Pada sisi daya, City 200 juga sedikit lebih unggul karena membawa baterai Li-Po 5.200 mAh dan pengisian cepat 18W. Sebaliknya, itel A200 hadir dengan baterai 5.000 mAh dan pengisian 15W, yang tetap aman untuk pemakaian seharian tetapi tidak seagresif City 200.
Di sektor kamera, City 200 membawa lompatan paling jelas dengan kamera belakang 50 MP dan kamera depan 8 MP. Perangkat ini juga menawarkan AI Auto Zoom Selfies, sehingga lebih menonjol untuk kebutuhan foto dibandingkan A200 yang masih mengandalkan kamera utama 13 MP.
Namun, A200 punya nilai unik pada kemampuan video karena dapat merekam hingga resolusi 2K pada 30fps. Itel juga membekali A200 dengan AI Fusion Camera System untuk membantu mengoptimalkan hasil foto di berbagai kondisi cahaya.
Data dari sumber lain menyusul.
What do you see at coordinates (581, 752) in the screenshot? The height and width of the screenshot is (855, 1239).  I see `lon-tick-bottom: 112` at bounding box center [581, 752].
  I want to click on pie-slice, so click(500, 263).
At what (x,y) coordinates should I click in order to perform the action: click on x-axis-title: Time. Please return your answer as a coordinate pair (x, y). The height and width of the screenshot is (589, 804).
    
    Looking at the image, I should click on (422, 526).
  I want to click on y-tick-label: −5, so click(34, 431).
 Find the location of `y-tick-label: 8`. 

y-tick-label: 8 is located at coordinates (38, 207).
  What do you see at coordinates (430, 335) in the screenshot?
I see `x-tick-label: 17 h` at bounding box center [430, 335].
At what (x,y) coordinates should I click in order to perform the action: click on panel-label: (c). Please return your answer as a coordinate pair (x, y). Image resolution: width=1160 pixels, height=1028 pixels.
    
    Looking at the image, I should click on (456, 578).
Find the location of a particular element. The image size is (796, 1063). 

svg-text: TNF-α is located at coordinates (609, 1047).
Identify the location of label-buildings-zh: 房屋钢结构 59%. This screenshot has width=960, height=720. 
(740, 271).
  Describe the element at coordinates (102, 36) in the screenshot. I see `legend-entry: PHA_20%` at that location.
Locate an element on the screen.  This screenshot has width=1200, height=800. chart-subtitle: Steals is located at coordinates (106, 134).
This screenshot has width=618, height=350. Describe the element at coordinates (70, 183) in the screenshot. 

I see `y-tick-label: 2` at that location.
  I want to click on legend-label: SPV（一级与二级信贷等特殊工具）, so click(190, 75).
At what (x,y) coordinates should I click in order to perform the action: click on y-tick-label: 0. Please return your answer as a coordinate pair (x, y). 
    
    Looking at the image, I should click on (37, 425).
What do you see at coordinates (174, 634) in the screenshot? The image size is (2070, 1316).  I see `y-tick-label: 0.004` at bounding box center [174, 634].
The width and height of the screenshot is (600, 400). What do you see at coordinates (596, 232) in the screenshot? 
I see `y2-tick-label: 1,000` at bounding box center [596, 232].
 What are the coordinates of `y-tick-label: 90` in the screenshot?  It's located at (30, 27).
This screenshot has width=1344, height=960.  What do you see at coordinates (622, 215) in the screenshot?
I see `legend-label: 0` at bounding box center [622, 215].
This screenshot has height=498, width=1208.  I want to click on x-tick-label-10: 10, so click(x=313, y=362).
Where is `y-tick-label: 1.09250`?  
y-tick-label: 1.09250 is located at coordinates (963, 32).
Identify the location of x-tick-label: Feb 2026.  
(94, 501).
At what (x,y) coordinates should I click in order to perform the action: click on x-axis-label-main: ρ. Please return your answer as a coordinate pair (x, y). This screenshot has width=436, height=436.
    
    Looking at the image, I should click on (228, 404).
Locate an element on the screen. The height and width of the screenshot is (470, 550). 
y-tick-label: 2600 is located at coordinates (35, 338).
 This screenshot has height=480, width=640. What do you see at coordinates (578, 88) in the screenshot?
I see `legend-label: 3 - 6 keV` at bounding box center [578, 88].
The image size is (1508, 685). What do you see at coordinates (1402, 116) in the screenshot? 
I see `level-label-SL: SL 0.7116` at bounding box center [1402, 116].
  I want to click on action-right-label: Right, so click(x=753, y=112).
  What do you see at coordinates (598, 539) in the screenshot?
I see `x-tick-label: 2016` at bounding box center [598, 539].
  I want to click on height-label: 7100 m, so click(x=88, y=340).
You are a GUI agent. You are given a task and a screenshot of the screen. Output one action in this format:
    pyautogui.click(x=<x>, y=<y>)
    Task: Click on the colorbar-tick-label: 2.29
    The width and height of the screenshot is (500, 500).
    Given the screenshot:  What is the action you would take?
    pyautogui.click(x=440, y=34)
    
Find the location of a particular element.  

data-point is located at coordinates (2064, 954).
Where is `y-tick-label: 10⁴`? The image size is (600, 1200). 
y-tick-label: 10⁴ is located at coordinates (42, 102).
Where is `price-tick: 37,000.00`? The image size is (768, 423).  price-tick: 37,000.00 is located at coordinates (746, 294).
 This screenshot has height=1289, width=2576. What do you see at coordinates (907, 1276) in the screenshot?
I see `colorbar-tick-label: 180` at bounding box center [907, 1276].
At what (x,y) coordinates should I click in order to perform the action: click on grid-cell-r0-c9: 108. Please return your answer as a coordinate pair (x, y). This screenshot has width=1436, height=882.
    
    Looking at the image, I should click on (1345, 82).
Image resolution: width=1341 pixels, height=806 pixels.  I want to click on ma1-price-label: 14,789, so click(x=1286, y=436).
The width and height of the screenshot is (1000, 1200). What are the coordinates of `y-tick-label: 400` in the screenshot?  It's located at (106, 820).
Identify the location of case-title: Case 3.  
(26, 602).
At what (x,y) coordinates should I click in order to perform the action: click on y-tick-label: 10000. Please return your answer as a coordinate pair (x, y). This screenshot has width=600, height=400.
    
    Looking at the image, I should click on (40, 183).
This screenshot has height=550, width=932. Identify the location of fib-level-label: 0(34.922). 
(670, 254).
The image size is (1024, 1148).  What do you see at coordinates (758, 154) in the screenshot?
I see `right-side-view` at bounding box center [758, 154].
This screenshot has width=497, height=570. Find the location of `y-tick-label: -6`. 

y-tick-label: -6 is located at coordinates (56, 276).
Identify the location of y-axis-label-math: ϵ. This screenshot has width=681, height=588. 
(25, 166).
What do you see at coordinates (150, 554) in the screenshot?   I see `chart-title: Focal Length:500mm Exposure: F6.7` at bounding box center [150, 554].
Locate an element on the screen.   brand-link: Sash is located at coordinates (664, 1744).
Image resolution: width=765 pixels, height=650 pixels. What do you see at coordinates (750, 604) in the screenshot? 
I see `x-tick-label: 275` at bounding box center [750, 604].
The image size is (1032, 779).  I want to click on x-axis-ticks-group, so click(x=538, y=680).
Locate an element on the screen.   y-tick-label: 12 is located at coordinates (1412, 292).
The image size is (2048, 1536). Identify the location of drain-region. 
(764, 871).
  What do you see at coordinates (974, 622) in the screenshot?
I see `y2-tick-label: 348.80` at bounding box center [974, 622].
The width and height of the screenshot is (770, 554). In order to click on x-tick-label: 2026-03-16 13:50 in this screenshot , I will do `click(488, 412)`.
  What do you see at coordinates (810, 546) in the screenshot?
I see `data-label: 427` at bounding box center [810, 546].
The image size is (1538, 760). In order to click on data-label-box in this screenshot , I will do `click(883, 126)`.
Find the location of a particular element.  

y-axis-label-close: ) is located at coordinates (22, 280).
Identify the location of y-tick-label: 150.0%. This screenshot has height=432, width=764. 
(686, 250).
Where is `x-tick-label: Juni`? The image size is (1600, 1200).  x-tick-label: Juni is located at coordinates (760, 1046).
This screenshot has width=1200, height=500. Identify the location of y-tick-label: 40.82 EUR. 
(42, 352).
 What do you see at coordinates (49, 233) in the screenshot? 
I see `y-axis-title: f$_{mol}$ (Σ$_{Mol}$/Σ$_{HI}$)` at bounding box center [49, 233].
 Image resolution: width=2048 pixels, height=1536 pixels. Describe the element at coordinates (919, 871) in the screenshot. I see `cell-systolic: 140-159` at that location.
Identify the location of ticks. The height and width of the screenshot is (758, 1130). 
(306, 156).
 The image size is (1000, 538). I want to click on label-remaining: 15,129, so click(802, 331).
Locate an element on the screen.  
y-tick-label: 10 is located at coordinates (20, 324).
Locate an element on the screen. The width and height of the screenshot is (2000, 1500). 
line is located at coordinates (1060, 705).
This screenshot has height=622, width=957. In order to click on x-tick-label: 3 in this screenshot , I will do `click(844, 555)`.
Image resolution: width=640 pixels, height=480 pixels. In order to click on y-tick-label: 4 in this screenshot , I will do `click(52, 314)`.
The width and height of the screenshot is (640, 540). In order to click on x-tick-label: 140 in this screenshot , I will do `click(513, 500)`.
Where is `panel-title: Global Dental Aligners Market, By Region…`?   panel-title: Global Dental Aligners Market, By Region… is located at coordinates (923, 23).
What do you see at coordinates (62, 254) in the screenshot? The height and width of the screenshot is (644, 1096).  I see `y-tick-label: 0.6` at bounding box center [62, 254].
Ketahanan dan fitur tambahan
Kedua ponsel sama-sama mengusung IP65 dan MIL-STD-810H, sehingga keduanya tidak sekadar mengandalkan spesifikasi dasar. City 200 diklaim tetap berfungsi normal setelah terjatuh dari ketinggian 1,5 meter hingga 1.000 kali, sementara A200 diklaim tahan jatuh dari ketinggian hingga 1,8 meter.
Perbedaan lain ada pada fitur praktis yang dibawa masing-masing model. City 200 tampil lebih lengkap dengan NFC untuk cek saldo e-money, IR Blaster sebagai remote universal, serta UltraLink Free Call untuk panggilan suara tanpa sinyal seluler hingga jarak 2 kilometer ke sesama pengguna itel.
A200 juga membawa UltraLink dengan fungsi panggilan bebas sinyal hingga jarak 2 kilometer. Tambahan yang paling relevan untuk aktivitas luar ruang ada pada Wet and Oily Touch Control, yang membuat layar tetap responsif saat tangan basah atau berminyak.
Desain yang ikut membedakan arah pilihan
itel City 200 hadir dengan bodi unibody Metallic Deco setebal 7,45 mm. Desain ini membuatnya tetap terasa ramping meski membawa baterai besar, ketahanan tambahan, dan fitur konektivitas yang lebih lengkap.
Dengan karakter seperti itu, City 200 tampak lebih cocok bagi pengguna yang ingin paket lengkap untuk pemakaian harian. A200 justru lebih menarik bagi pengguna yang menempatkan daya tahan fisik, kontrol layar dalam kondisi sulit, dan perekaman video 2K sebagai prioritas utama.
Pada akhirnya, pilihan antara keduanya bergantung pada apa yang paling sering dipakai setiap hari. Jika layar mulus, NFC, dan kamera 50 MP lebih penting, City 200 lebih menonjol, sedangkan A200 terasa lebih pas untuk kebutuhan yang menekankan ketangguhan dan fungsi praktis di lapangan.